*Exercise objective*.
Show each line of the records below where the word "avatar" occurs.

*Task material*.
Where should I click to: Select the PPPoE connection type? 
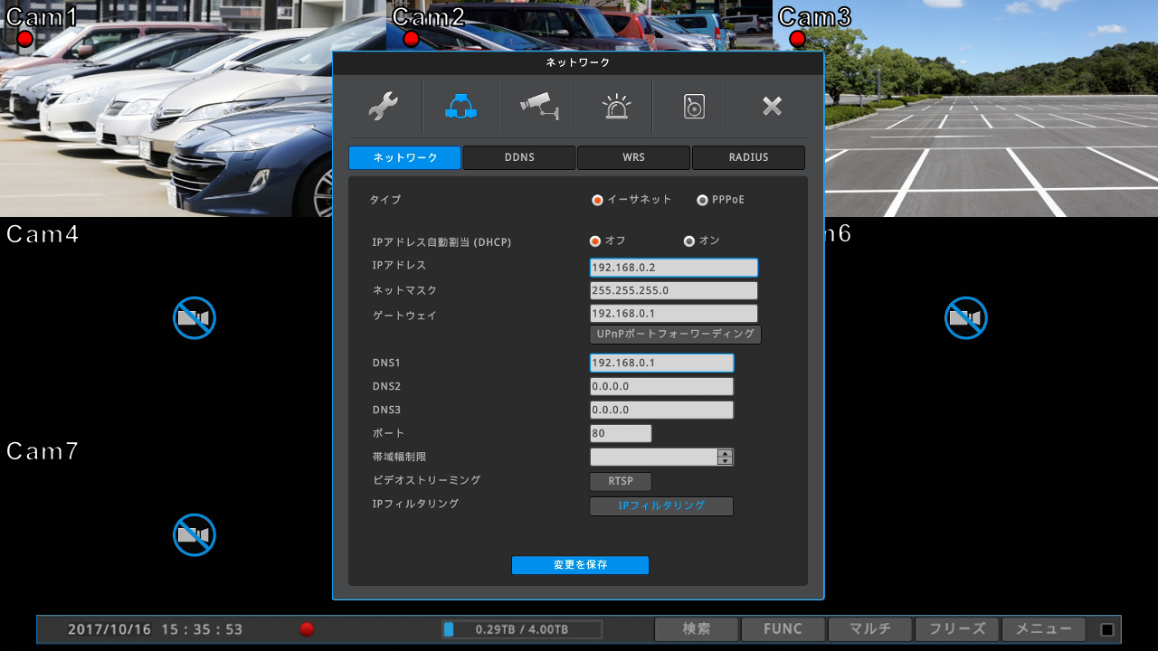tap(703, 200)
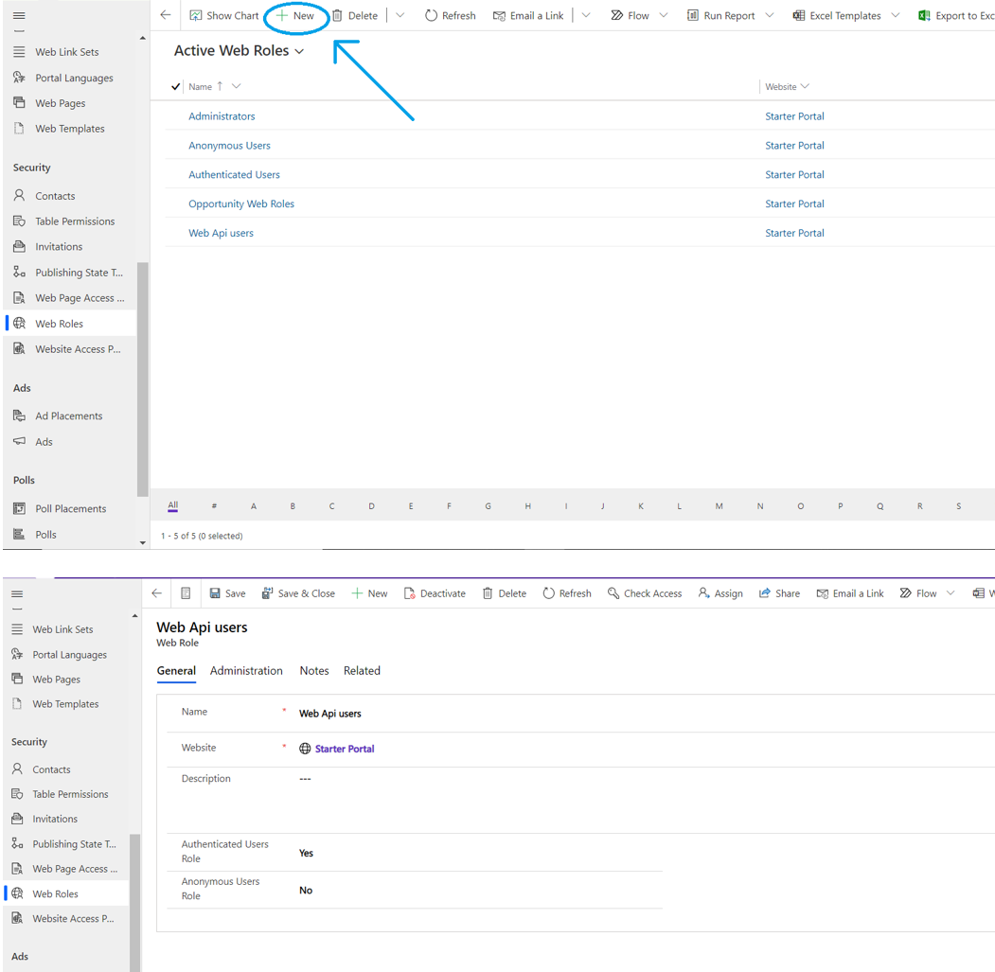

--

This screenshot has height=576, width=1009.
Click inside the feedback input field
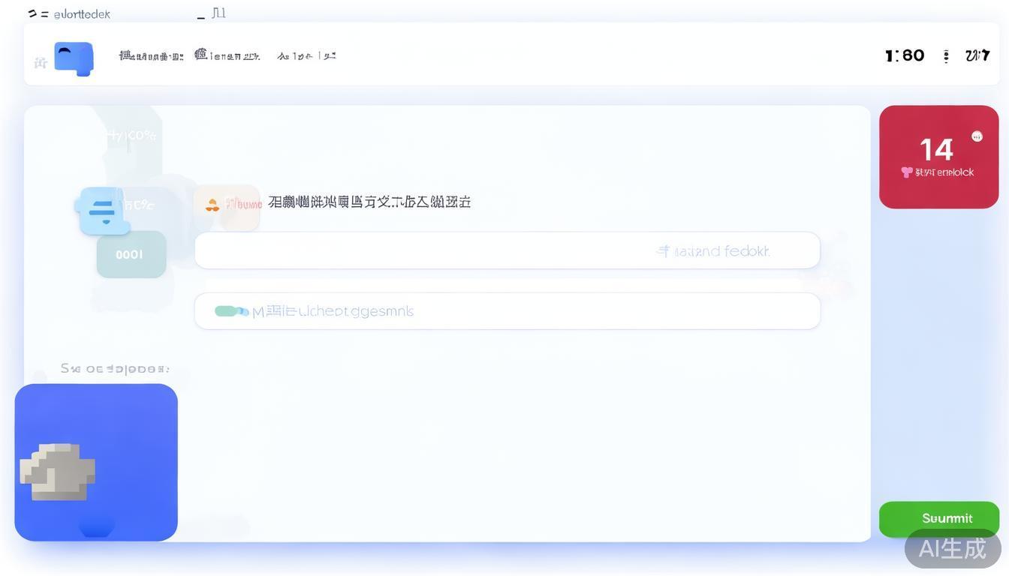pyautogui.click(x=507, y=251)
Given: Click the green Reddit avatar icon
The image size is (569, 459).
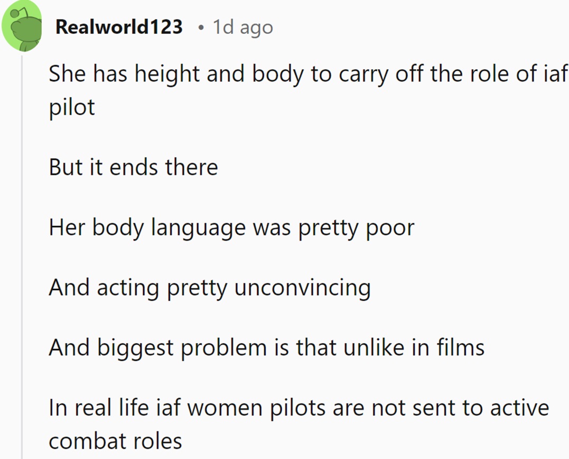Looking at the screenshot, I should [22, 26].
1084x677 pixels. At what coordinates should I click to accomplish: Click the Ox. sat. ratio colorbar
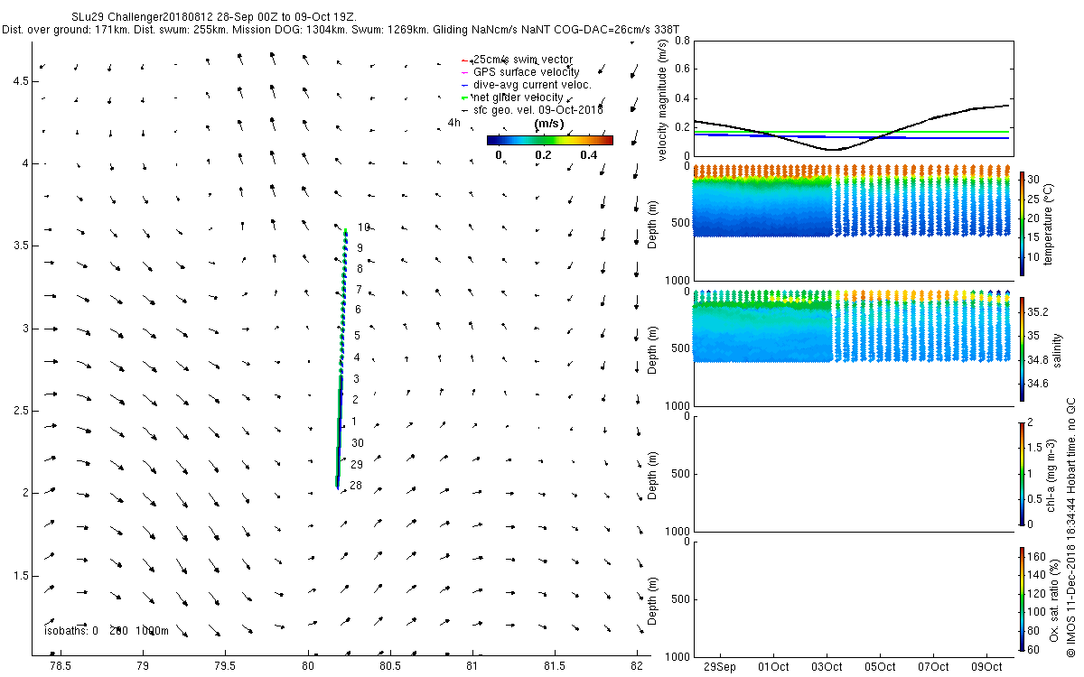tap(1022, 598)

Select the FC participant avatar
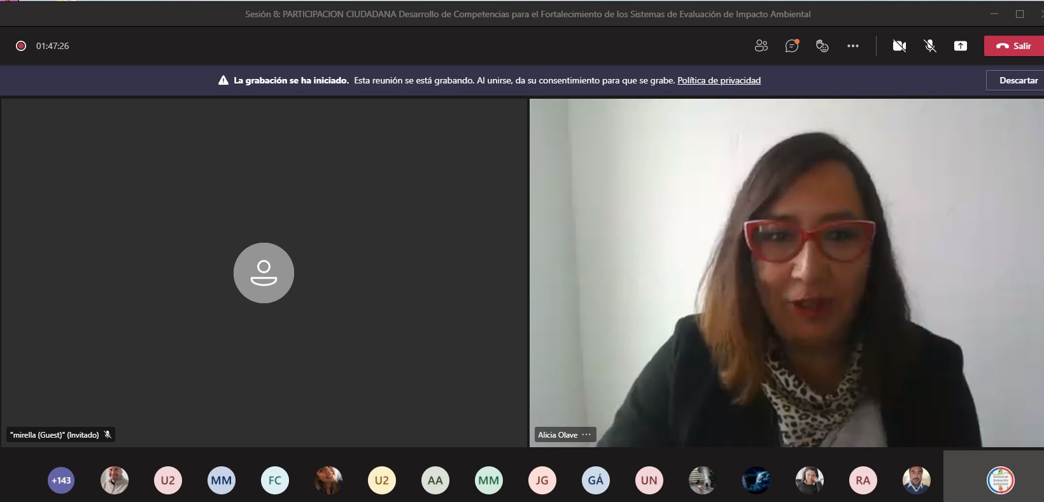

*Answer for the task*.
Given: Click the green Reddit avatar icon
Select the FC participant avatar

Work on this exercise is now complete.